Thanks to support from private donors and public grants, every year we expand our educational programming. AsRA's staff engages kids and adults, residents and visitors in our efforts to protect the healthy streams, clean water, and diverse habitats of the Ausable watershed. Our goal? To inspire responsible stewardship, among individuals and communities, of streams, lakes, wetlands, and aquifers – the fresh water that supports all life.
AsRA's strength as an organization comes from our science and field-based approach. We know our watershed – its lakes, streams, and wetlands, their health, and their ability to support the diverse array of wildlife and human communities that rely on them. We use that same strength – scientific intimacy with a subject, infused with a passion for sharing knowledge – to inspire understanding in people through our educational efforts. While we dream of a dedicated educational staffer in the near future, right now, every staffer at AsRA contributes to our education efforts. We think there's nothing more exciting and engaging for kids and adults than to learn about water quality or fish habitats from the scientist who measures it or to understand the structure of a new culvert or the results of a restored stream from the designer. And more and more, we are taking members, youth, visitors, residents, and elected officials into the watershed to enjoy it – hiking, paddling, and biking. And of course, we also engage in traditional education efforts: science fairs, farmers markets, displays at conferences and workshops, in schools, with students, teachers, and through other opportunities.
2019 has been an exceptional year; we've extended our capacity to provide education to the public – young and old – that helps them steward our essential water resources. Here's a sample of our projects.
In early May, three of our staff spent a day in the field with the 4th grade class from Keene Central School to assist them in a river research project. The class of 25 students divided into three teams, learning about river health through biology, chemistry, and the physical habitat of the river. Students sampled macroinvertebrates, checked dissolved oxygen, nitrates, phosphates, and turbidity, assessed erosion, water speeds, particle sizes, litter, pollution, riverbank vegetation, and more. The three teams then scored the river’s health based on these criteria at two different sites on the East Branch Ausable River.

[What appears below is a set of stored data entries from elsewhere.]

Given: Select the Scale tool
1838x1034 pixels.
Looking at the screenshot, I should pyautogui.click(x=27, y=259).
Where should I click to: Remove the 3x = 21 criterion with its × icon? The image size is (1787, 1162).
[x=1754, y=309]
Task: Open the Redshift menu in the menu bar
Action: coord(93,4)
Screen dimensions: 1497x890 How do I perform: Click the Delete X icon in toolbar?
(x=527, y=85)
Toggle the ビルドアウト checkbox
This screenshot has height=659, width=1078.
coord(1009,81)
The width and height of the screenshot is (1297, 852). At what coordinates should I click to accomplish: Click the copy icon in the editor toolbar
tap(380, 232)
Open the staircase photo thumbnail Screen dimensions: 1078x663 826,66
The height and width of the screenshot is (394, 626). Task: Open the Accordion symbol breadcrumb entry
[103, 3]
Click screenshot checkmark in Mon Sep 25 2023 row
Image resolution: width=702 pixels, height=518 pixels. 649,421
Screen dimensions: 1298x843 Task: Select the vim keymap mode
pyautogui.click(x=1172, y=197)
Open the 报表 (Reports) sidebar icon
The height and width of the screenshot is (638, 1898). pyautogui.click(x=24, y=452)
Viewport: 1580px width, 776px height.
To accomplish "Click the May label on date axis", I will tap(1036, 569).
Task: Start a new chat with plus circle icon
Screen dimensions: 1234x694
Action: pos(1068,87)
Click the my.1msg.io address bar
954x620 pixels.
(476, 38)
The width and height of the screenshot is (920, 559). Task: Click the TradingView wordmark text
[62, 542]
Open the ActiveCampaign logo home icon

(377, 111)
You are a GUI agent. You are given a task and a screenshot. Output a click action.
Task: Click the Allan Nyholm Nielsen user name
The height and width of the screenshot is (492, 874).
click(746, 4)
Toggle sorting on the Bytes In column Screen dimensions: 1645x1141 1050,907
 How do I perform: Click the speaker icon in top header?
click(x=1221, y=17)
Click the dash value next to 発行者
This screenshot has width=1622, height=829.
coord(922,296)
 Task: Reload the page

Having AsRA’s river steward (first photo shows River Steward, Liz Kamb, with students), our field biologist, and our executive director (photo above, Executive Director, Kelley Tucker stands at back while students discuss water clarity with their teacher) along gave all three teams direct access to knowledgeable experts in each field.
Perhaps our greatest success this year is the expansion of our capacity to train young scientists by giving them the opportunity to work side-by-side in the field with experienced professionals. These one-on-one interactions, though not the widest impact, are an investment in young people that we feel confident will make a difference. (One example: AsRA’s first River Steward who worked with us fresh out of college in 2010, is now the Director of Government Relations for the Adirondack Council.)
Davi Bendavid (above), a sophomore at Colgate University, partnered with us through the Colgate University Upstate Summer Field School. He spent eight weeks with us working on a variety of independent and guided research projects, including water quality monitoring, eDNA collection, and riparian vegetation assessments.
High school student, Eric Salley (above) – from the Fox Lane High School Science Research program, sought out AsRA and partnered with us to do field research on brook trout habitat use and mapping using eDNA. His advanced high school science program is preparing him for a desired career in research.
We also had a unique opportunity this year, working with the Wild Center, to contribute to an incredible teach the teacher opportunity. Kelley provided hands-on field tours of two field sites that have improved stream connectivity, health, and resilience in the Ausable watershed and serve as laboratories for student learning. Teachers from across New England, along with a local teacher that works regularly with AsRA to give kids field-oriented learning opportunities, got to visit sites, ask questions and imagine targeted programming.
We were also able to continue our Discovering the Ausable: An Aquatic Stewardship Program in partnership with the Adirondack Mountain Club and with additonal funding provided by the New York State Department of State under Title 11 of the Environmental Protection Fund. This week-long, interactive middle-school aquatic stewardship program is a five-day, four-night adventure in camping and aquatic stewardship for teens age 13-16. Participants explored the Ausable River watershed while learning about aquatic ecology and participating in water quality experiments. Campers have fun with peers while developing paddling skills and learning the intricacies of physical, chemical, and biological sampling techniques.
The paddling river clean-up day during our Teen Aquatic Stewardship Program is one of the best days of the year. These kids seek out trash with gusto and make a tangible difference for the river (photo credit: Tyler Socash, Adirondack Mountain Club).
Within each of these programs, AsRA staff provided education and stewardship activities that exposed students, teachers, residents, and visitors to hydrology, climate change, ecology, and biology; to methods for surveying streams, monitoring water quality, and creating biological inventories; and to the wonder of freshwater streams, lakes, their inhabitants, and the incredible value they provide to our communities.